И она протянула ему послание. Он не взял, так и стоял, опустив руки, со сжатыми в кулаки пальцами, и Елизавета быстро взглянула ему в глаза. И поняла, что значит выражение «на нём не было лица». Лица действительно не было, словно по карандашному рисунку на бумаге прошёл комок хлебного мякиша[150] — всё вокруг осталось, как прежде, а вместо лица серое пятно, будто оно осыпалось, точно на потрескавшемся от времени гипсовом барельефе.
Он молчал, и Елизавета вдруг ощутила острое сочувствие и почти болезненное сожаление, что больше никогда не увидит его тёплых чёрных глаз, ласковых, как южное украинское солнце, не услышит изумительного голоса. Губы дрогнули и засвербило в глазах. Она взяла его за руку и вложила письмо в ладонь.
— Не поминайте меня лихом, Алексей Григорьевич, — попросила грустно. — Я хочу, чтобы мы с вами расстались друзьями.

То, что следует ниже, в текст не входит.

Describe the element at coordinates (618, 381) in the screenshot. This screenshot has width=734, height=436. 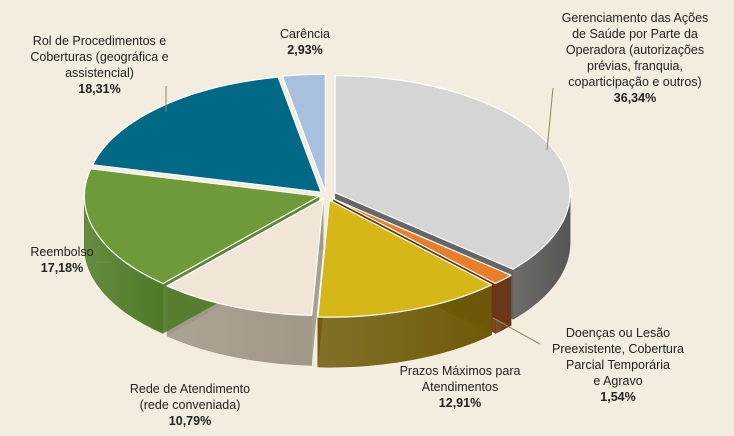
I see `slice-label-line: e Agravo` at that location.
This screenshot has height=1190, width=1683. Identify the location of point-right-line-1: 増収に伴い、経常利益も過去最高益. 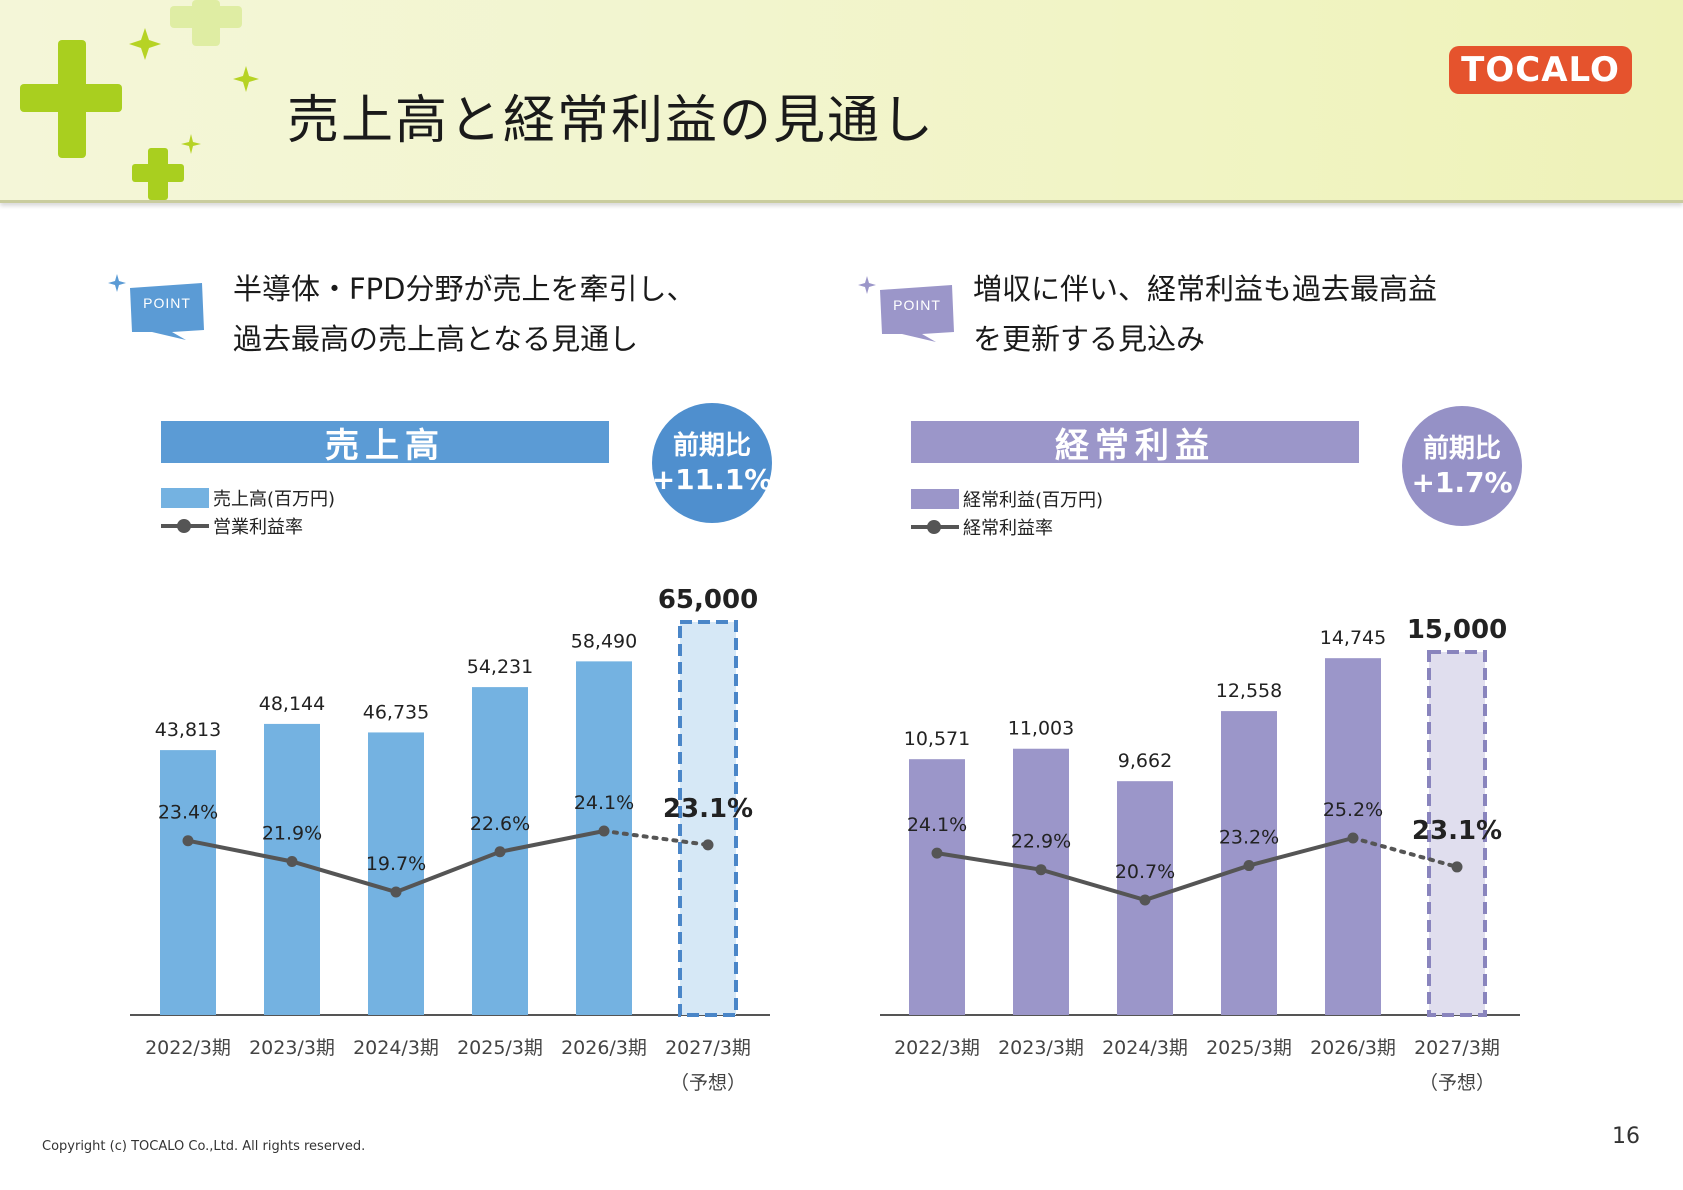
(1206, 289).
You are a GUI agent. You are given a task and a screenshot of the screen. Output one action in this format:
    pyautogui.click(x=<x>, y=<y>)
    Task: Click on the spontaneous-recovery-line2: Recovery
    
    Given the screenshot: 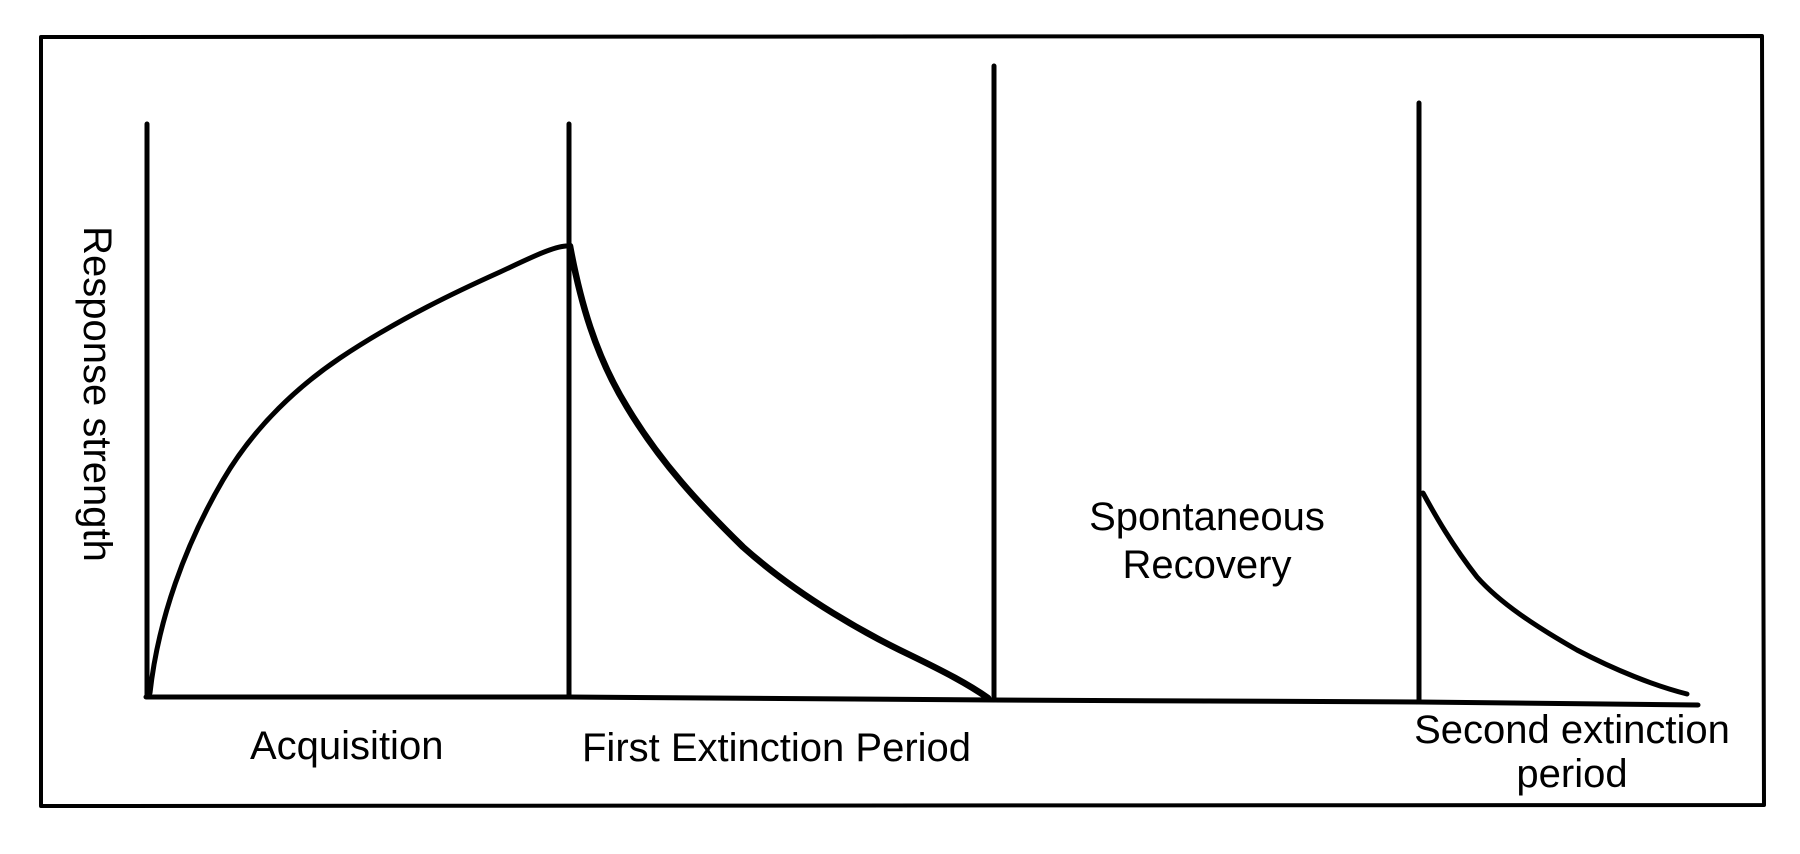 What is the action you would take?
    pyautogui.click(x=1207, y=565)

Говорят, где-то там, под южным солнцем, есть море — Чёрное, опасное, глубокое… В его глазах тоже бушевало море — шторм боли и страдания, готового выплеснуться и затопить маленький будуар.

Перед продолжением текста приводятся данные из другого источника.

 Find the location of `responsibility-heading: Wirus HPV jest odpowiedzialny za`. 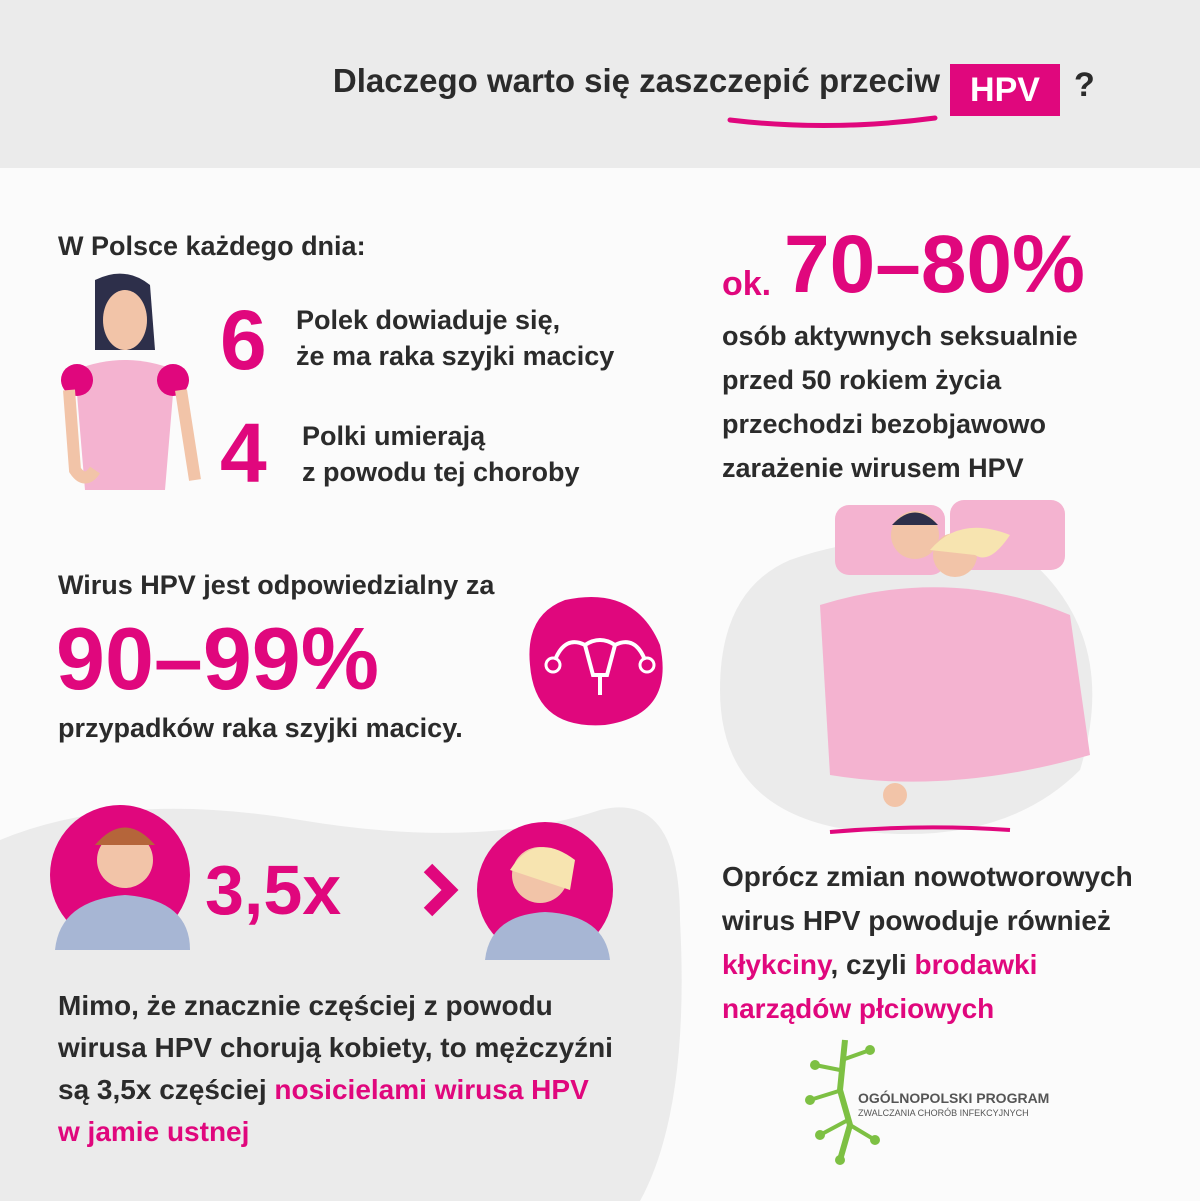

responsibility-heading: Wirus HPV jest odpowiedzialny za is located at coordinates (276, 585).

— Я буду помнить вас, Ваше Высочество… Помнить всю жизнь, — тихо сказал он и выскочил вон почти бегом.
-------------------
[150] До открытия каучука вместо ластика карандаш с бумаги стирали плотно смятым куском хлебного мякиша.
* * *
— Ты слыхал когда-нибудь, чтобы на богомолье словно на тот свет провожали? — прозвучало над ухом, и Алёшка вздрогнул. Сзади стояла Анна и через его плечо смотрела на происходящее возле крыльца — через мелкие стёкла окна было видно, как Мавра и Елизавета, обнявшись, плакали.
Он промолчал.
Наконец, подруги разлепили объятия, Елизавета плотнее завернулась в длинный плащ и шагнула в открытую дверь экипажа — крытого возка на санном ходу. Кучер, кучерявый, темноволосый, одетый в немецкое платье, который всё время прощания стоял возле лошадей, перекинул поводья на облучок, закрыл дверцу и взобрался на своё место. Хлопнули вожжи, и пара некрупных гнедых лошадок тронула с места неторопливой рысцой.